### DESCRIPTION OF THE TASK
Reproduce each of the following lines verbatim, covering every record in full.

### Records from a data collection
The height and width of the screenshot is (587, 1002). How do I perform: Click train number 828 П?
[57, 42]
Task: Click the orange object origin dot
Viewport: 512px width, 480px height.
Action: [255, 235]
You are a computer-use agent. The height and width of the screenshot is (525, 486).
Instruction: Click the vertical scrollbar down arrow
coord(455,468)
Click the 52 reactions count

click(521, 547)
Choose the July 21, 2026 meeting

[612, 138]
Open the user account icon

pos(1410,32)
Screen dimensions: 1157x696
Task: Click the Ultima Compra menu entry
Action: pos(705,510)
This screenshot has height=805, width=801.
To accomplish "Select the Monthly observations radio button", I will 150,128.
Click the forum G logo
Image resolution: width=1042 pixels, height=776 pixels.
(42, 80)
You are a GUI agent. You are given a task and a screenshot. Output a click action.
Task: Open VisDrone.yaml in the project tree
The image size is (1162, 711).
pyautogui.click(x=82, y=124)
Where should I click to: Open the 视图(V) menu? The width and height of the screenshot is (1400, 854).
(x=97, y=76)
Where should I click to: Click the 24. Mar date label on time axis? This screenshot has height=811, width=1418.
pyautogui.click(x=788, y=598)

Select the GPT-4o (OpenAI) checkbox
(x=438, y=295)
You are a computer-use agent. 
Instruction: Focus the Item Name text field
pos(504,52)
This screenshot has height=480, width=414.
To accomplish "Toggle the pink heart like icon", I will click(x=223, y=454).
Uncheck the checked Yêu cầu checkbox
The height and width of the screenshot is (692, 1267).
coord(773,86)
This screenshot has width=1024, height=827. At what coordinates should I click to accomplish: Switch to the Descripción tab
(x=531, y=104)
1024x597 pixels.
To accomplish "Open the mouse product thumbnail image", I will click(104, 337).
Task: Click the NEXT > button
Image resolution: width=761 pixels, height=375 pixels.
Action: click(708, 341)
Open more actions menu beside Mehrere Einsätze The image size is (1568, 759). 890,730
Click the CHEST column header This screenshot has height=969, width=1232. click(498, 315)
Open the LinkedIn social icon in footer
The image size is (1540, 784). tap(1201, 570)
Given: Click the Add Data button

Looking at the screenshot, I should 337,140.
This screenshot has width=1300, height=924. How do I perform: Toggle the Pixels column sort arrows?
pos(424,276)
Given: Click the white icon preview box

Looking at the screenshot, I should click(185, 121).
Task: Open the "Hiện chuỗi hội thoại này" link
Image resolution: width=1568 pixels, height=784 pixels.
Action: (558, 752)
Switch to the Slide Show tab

### RESULT
The height and width of the screenshot is (587, 1002). How do I perform: Click train number 828 П?
[57, 42]
Task: Click the orange object origin dot
Viewport: 512px width, 480px height.
Action: [255, 235]
You are a computer-use agent. The height and width of the screenshot is (525, 486).
Instruction: Click the vertical scrollbar down arrow
coord(455,468)
Click the 52 reactions count

click(521, 547)
Choose the July 21, 2026 meeting

[612, 138]
Open the user account icon

pos(1410,32)
Screen dimensions: 1157x696
Task: Click the Ultima Compra menu entry
Action: pos(705,510)
This screenshot has height=805, width=801.
To accomplish "Select the Monthly observations radio button", I will 150,128.
Click the forum G logo
Image resolution: width=1042 pixels, height=776 pixels.
(42, 80)
You are a GUI agent. You are given a task and a screenshot. Output a click action.
Task: Open VisDrone.yaml in the project tree
The image size is (1162, 711).
pyautogui.click(x=82, y=124)
Where should I click to: Open the 视图(V) menu? The width and height of the screenshot is (1400, 854).
(x=97, y=76)
Where should I click to: Click the 24. Mar date label on time axis? This screenshot has height=811, width=1418.
pyautogui.click(x=788, y=598)

Select the GPT-4o (OpenAI) checkbox
(x=438, y=295)
You are a computer-use agent. 
Instruction: Focus the Item Name text field
pos(504,52)
This screenshot has height=480, width=414.
To accomplish "Toggle the pink heart like icon", I will click(x=223, y=454).
Uncheck the checked Yêu cầu checkbox
The height and width of the screenshot is (692, 1267).
coord(773,86)
This screenshot has width=1024, height=827. At what coordinates should I click to accomplish: Switch to the Descripción tab
(x=531, y=104)
1024x597 pixels.
To accomplish "Open the mouse product thumbnail image", I will click(104, 337).
Task: Click the NEXT > button
Image resolution: width=761 pixels, height=375 pixels.
Action: click(708, 341)
Open more actions menu beside Mehrere Einsätze The image size is (1568, 759). 890,730
Click the CHEST column header This screenshot has height=969, width=1232. click(498, 315)
Open the LinkedIn social icon in footer
The image size is (1540, 784). tap(1201, 570)
Given: Click the Add Data button

Looking at the screenshot, I should 337,140.
This screenshot has width=1300, height=924. How do I perform: Toggle the Pixels column sort arrows?
pos(424,276)
Given: Click the white icon preview box

Looking at the screenshot, I should click(185, 121).
Task: Open the "Hiện chuỗi hội thoại này" link
Image resolution: width=1568 pixels, height=784 pixels.
Action: (558, 752)
Switch to the Slide Show tab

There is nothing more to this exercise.